Please turn the lines of the records below into a Markdown table with the columns "Row" and "Line", numbering each non-blank line and skipping blank ones. Leave the pictures out.

Records locating screen elements

* * * * * * *

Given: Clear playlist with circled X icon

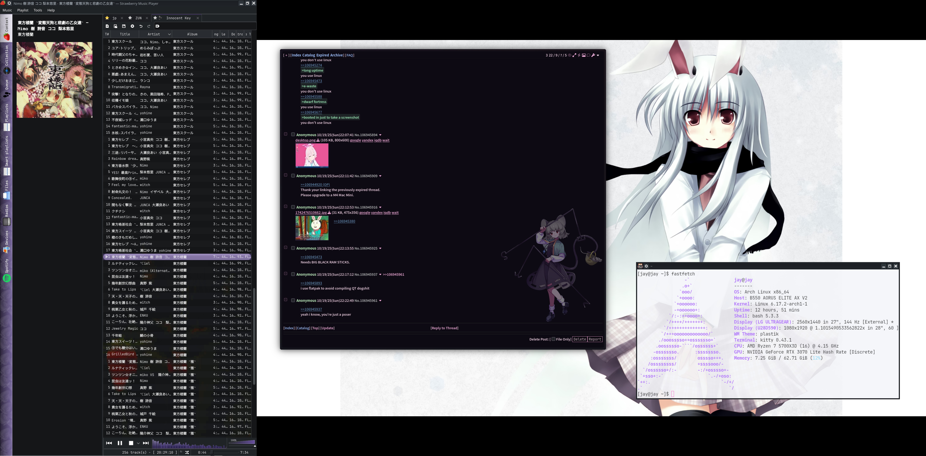Looking at the screenshot, I should pos(132,26).
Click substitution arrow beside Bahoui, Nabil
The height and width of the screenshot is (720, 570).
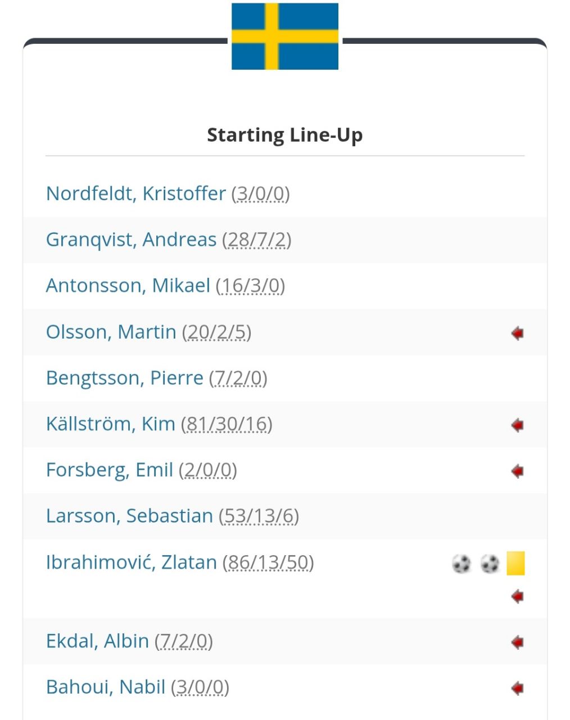tap(517, 688)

* * * * * * *

* **Expected answer**:
| Row | Line |
|---|---|
| 1 | Given: Clear playlist with circled X icon |
| 2 | Looking at the screenshot, I should pos(132,26). |
| 3 | Click substitution arrow beside Bahoui, Nabil |
| 4 | The height and width of the screenshot is (720, 570). |
| 5 | tap(517, 688) |